▸ JOB
In the iPhone preview text below, rewrite the part between "The past few" and "where you live).", inclusive, swapping "limelight" for "spotlight".

▸ TEXT
** BEGIN **
Tuesday is gonna be a fun day. Not only will it mean Monday is behind us (I actually like Mondays – why doesn’t everybody else?), but it’ll also mean that new iPhones will be introduced before the end of the day.
Toward the end of last month, Apple sent out invitations to an event it’s hosting this Tuesday with the tagline “By innovation only.” That’s a pretty vague tagline that does nothing but hint at Apple’s self-proclaimed innovation efforts. Nonetheless, it’s an event being held in early September, and that could only mean one thing: new iPhones are on their way.
The past few years have proven, however, that new iPhones are typically accompanied by a few other announcements like a new Apple Watch and Apple TV. This year, we’re expecting a similar story, but no doubt will the limelight be on the latest smartphones from the Cupertino-based company.
Here are the features I’m expecting to see in the new phones come Tuesday afternoon/morning (depending on where you live).
iPhone 11, iPhone 11 Pro, and iPhone 11 Pro Max
First things first, Apple’s doing three new iPhones this year. They’re all gonna succeed last year’s iPhone XS, iPhone XS Max, and iPhone XR. And as we saw last year, Apple is doing another funky naming scheme, but this one seems to be a bit cleaner.
Design & Display
This year, we’re expecting an iPhone 11 (updated XR), an iPhone 11 Pro (updated XS), and an iPhone 11 Pro Max (updated XS Max). All three will look extremely similar to last year’s iPhones with glass bodies, virtually identical screens, and identical notches.
The biggest visual difference on the new iPhones will be a triple camera system that will live in a square bump at the top left. The setup will consist of a standard lens, a telephoto lens, and a new ultra-wide shooter. We’ve been seeing this type of layout for phone cameras since last year, and now, Apple will finally jump on board.
Of course, as you’re probably expecting, Apple is shaking things up a bit with its camera system. It’s almost like Apple can never sit still with features it brings to its phones, because even the most basic of features serve some “magical” purpose.
That “magical” purpose will be the responsibility of the ultra-wide lens Apple is introducing. Most manufacturers usually just implement the camera and hope it performs well, but Apple will be taking things a step further on both the iPhone 11 Pro and iPhone 11 Pro Max in hopes that it can be genuinely useful when taking normal photos.
According to multiple reports, Apple will use the ultra-wide lens to collect additional information. That way, if a subject gets cut out of a normal photo taken with either Pro iPhone, the ultra-wide lens can capture the subject and blend them back into the main photograph. The company will also utilize new AI-powered correction tools that should help to make your pictures better without your own intervention.
** END **
▸ MATERIAL
** BEGIN **
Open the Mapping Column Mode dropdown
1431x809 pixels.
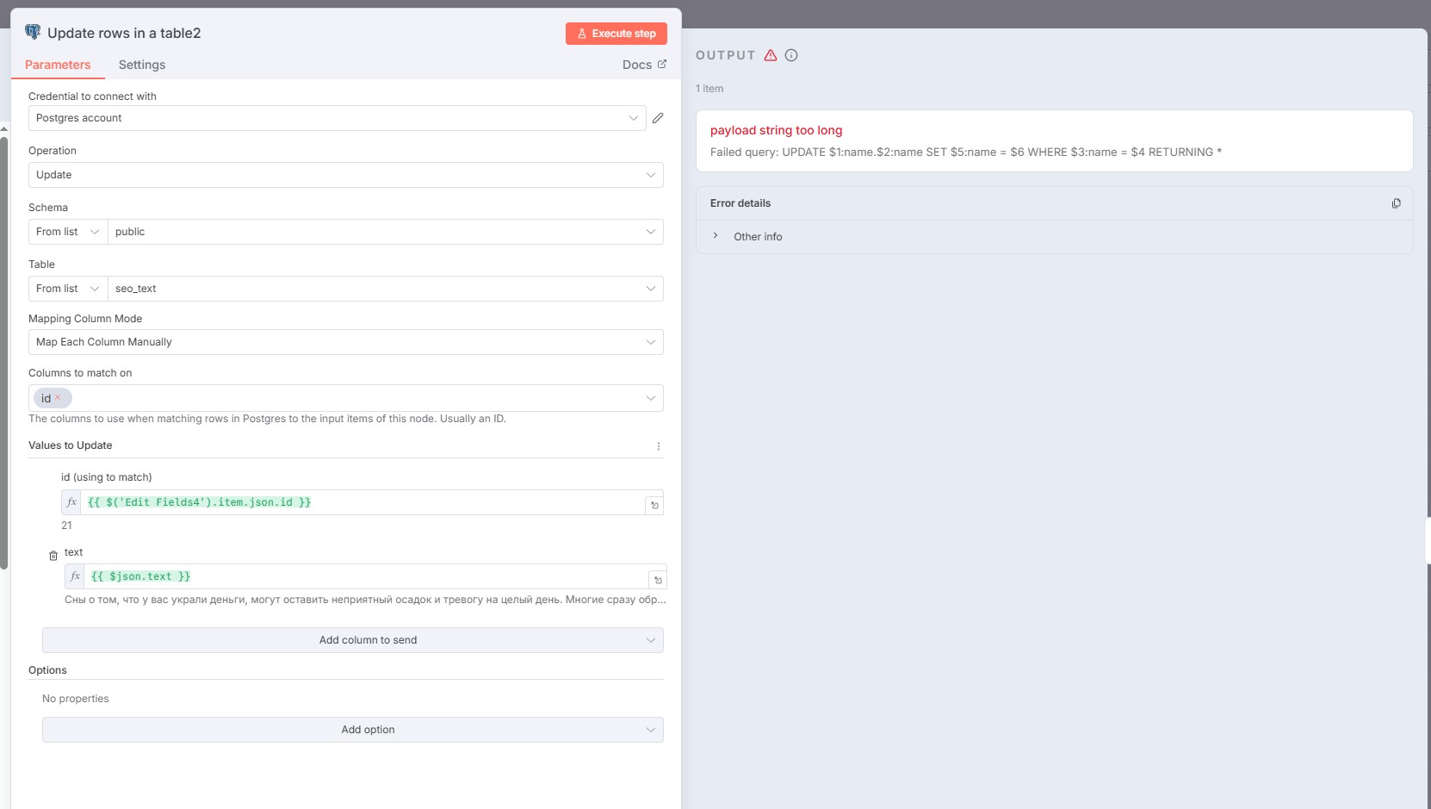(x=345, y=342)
** END **
** BEGIN **
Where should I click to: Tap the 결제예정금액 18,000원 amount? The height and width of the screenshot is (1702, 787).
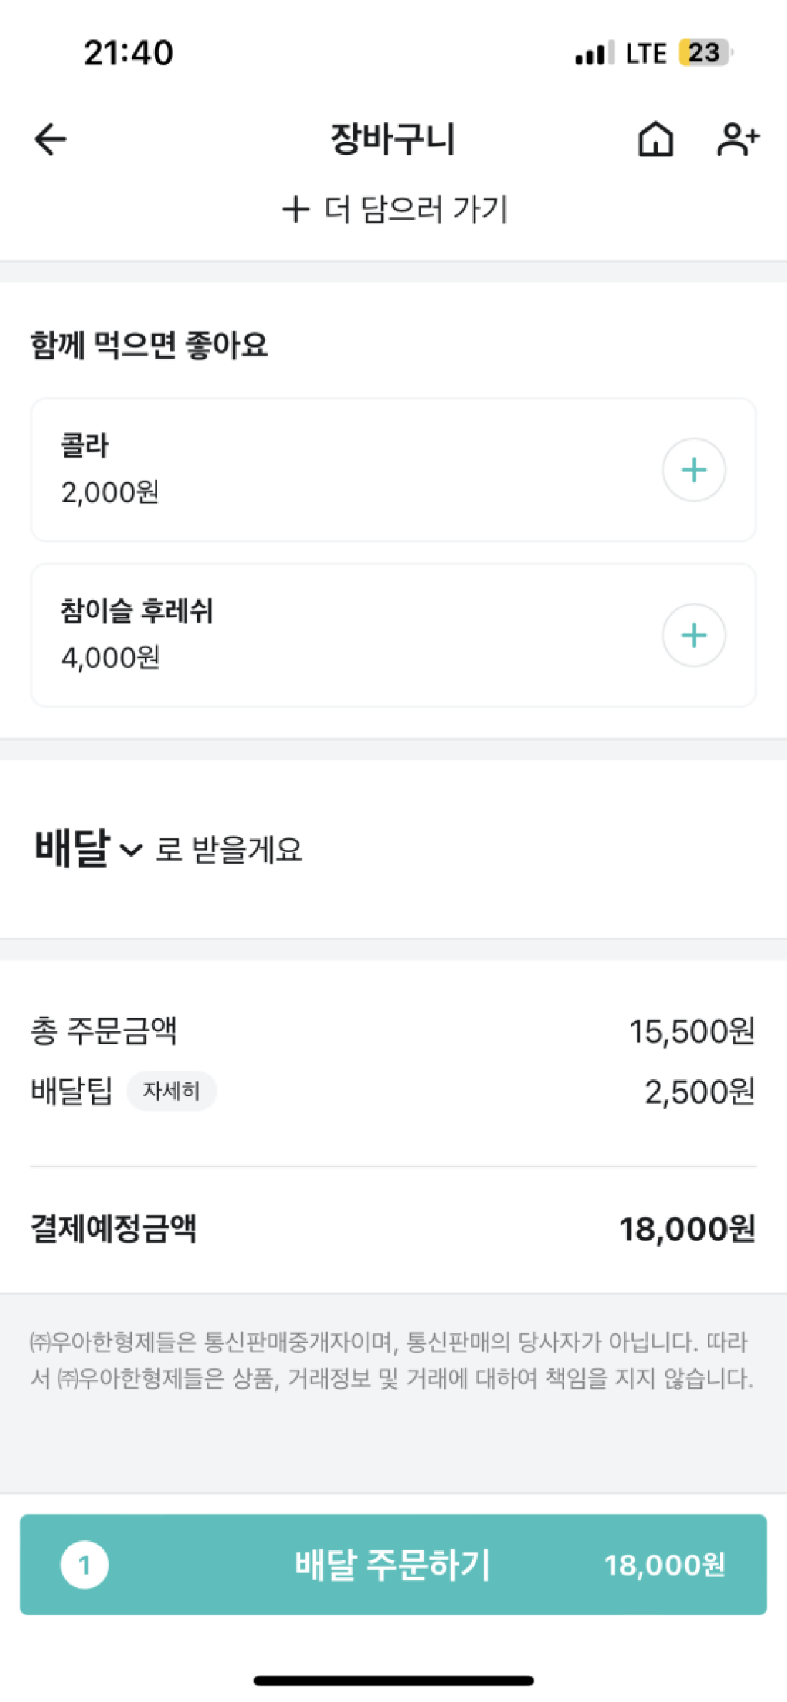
** END **
** BEGIN **
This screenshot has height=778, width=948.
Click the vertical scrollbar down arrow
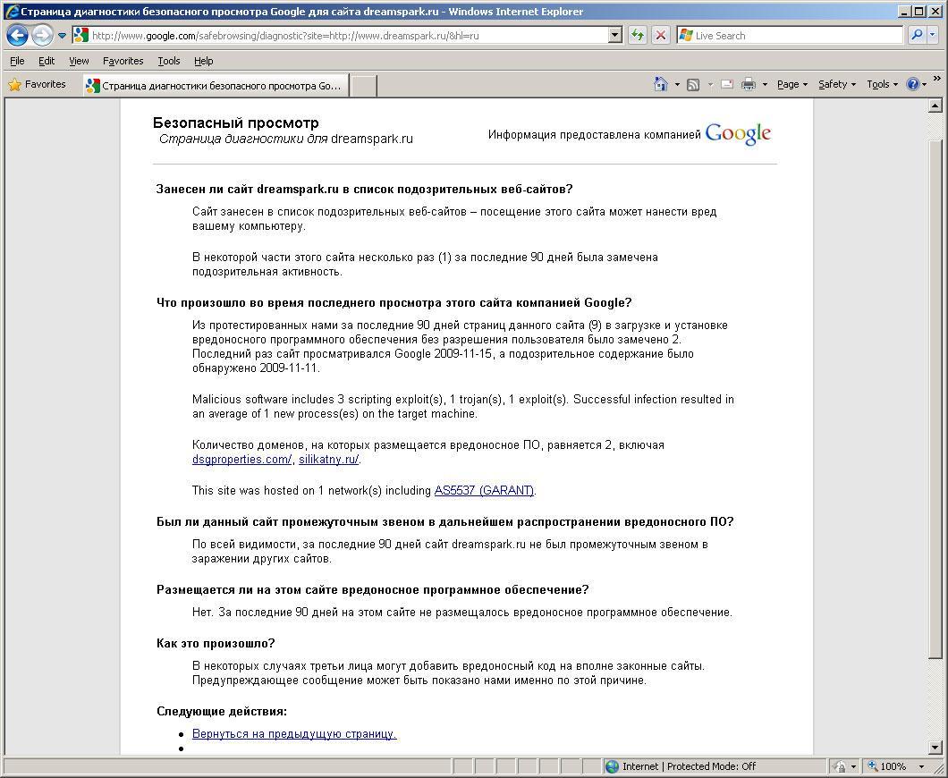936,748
** END **
▸ REPLY
The past few years have proven, however, that new iPhones are typically accompanied by a few other announcements like a new Apple Watch and Apple TV. This year, we’re expecting a similar story, but no doubt will the spotlight be on the latest smartphones from the Cupertino-based company.
Here are the features I’m expecting to see in the new phones come Tuesday afternoon/morning (depending on where you live).